Available records |
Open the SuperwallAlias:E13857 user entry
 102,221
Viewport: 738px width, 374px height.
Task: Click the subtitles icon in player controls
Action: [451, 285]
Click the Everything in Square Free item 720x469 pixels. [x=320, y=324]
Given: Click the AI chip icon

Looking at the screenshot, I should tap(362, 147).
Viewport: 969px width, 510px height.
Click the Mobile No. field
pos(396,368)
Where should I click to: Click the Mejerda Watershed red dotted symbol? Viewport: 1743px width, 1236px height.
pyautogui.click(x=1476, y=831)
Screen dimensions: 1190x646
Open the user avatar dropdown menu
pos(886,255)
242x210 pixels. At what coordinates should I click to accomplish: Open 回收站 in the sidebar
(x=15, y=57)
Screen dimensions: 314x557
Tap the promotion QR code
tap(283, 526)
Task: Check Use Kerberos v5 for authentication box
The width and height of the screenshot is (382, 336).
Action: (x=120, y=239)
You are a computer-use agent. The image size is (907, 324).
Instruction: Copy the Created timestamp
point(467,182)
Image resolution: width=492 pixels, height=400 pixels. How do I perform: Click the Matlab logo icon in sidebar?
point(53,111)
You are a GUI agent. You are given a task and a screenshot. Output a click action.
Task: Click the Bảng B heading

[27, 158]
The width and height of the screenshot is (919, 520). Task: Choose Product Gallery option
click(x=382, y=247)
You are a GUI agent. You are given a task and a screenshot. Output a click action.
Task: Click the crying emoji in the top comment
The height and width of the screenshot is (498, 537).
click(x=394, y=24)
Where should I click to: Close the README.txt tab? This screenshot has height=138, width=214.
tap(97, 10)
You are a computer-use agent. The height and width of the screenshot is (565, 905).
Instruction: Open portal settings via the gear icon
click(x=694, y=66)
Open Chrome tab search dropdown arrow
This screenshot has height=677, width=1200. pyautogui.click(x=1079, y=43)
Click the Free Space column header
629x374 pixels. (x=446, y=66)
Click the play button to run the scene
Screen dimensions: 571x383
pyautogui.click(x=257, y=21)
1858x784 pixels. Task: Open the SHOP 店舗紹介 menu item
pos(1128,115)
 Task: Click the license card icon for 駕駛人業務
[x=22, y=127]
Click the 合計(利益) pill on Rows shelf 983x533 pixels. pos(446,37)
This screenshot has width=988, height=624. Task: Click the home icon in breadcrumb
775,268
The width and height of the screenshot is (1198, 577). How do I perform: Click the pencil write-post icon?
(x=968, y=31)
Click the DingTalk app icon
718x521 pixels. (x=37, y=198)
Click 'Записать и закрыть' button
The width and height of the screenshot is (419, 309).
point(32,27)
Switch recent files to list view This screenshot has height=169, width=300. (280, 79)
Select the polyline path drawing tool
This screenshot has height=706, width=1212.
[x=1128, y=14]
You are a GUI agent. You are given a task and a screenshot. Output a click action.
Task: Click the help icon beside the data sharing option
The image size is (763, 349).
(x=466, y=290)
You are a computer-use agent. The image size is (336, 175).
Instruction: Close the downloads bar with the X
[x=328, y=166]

Goal of the exercise |
Reproduce the material in full, keeping every line exactly as given.

Answer section |
Open the SuperwallAlias:E13857 user entry
 102,221
Viewport: 738px width, 374px height.
Task: Click the subtitles icon in player controls
Action: [451, 285]
Click the Everything in Square Free item 720x469 pixels. [x=320, y=324]
Given: Click the AI chip icon

Looking at the screenshot, I should tap(362, 147).
Viewport: 969px width, 510px height.
Click the Mobile No. field
pos(396,368)
Where should I click to: Click the Mejerda Watershed red dotted symbol? Viewport: 1743px width, 1236px height.
pyautogui.click(x=1476, y=831)
Screen dimensions: 1190x646
Open the user avatar dropdown menu
pos(886,255)
242x210 pixels. At what coordinates should I click to accomplish: Open 回收站 in the sidebar
(x=15, y=57)
Screen dimensions: 314x557
Tap the promotion QR code
tap(283, 526)
Task: Check Use Kerberos v5 for authentication box
The width and height of the screenshot is (382, 336).
Action: (x=120, y=239)
You are a computer-use agent. The image size is (907, 324).
Instruction: Copy the Created timestamp
point(467,182)
Image resolution: width=492 pixels, height=400 pixels. How do I perform: Click the Matlab logo icon in sidebar?
point(53,111)
You are a GUI agent. You are given a task and a screenshot. Output a click action.
Task: Click the Bảng B heading

[27, 158]
The width and height of the screenshot is (919, 520). Task: Choose Product Gallery option
click(x=382, y=247)
You are a GUI agent. You are given a task and a screenshot. Output a click action.
Task: Click the crying emoji in the top comment
The height and width of the screenshot is (498, 537).
click(x=394, y=24)
Where should I click to: Close the README.txt tab? This screenshot has height=138, width=214.
tap(97, 10)
You are a computer-use agent. The height and width of the screenshot is (565, 905).
Instruction: Open portal settings via the gear icon
click(x=694, y=66)
Open Chrome tab search dropdown arrow
This screenshot has height=677, width=1200. pyautogui.click(x=1079, y=43)
Click the Free Space column header
629x374 pixels. (x=446, y=66)
Click the play button to run the scene
Screen dimensions: 571x383
pyautogui.click(x=257, y=21)
1858x784 pixels. Task: Open the SHOP 店舗紹介 menu item
pos(1128,115)
 Task: Click the license card icon for 駕駛人業務
[x=22, y=127]
Click the 合計(利益) pill on Rows shelf 983x533 pixels. pos(446,37)
This screenshot has width=988, height=624. Task: Click the home icon in breadcrumb
775,268
The width and height of the screenshot is (1198, 577). How do I perform: Click the pencil write-post icon?
(x=968, y=31)
Click the DingTalk app icon
718x521 pixels. (x=37, y=198)
Click 'Записать и закрыть' button
The width and height of the screenshot is (419, 309).
point(32,27)
Switch recent files to list view This screenshot has height=169, width=300. (280, 79)
Select the polyline path drawing tool
This screenshot has height=706, width=1212.
[x=1128, y=14]
You are a GUI agent. You are given a task and a screenshot. Output a click action.
Task: Click the help icon beside the data sharing option
The image size is (763, 349).
(x=466, y=290)
You are a computer-use agent. The image size is (336, 175).
Instruction: Close the downloads bar with the X
[x=328, y=166]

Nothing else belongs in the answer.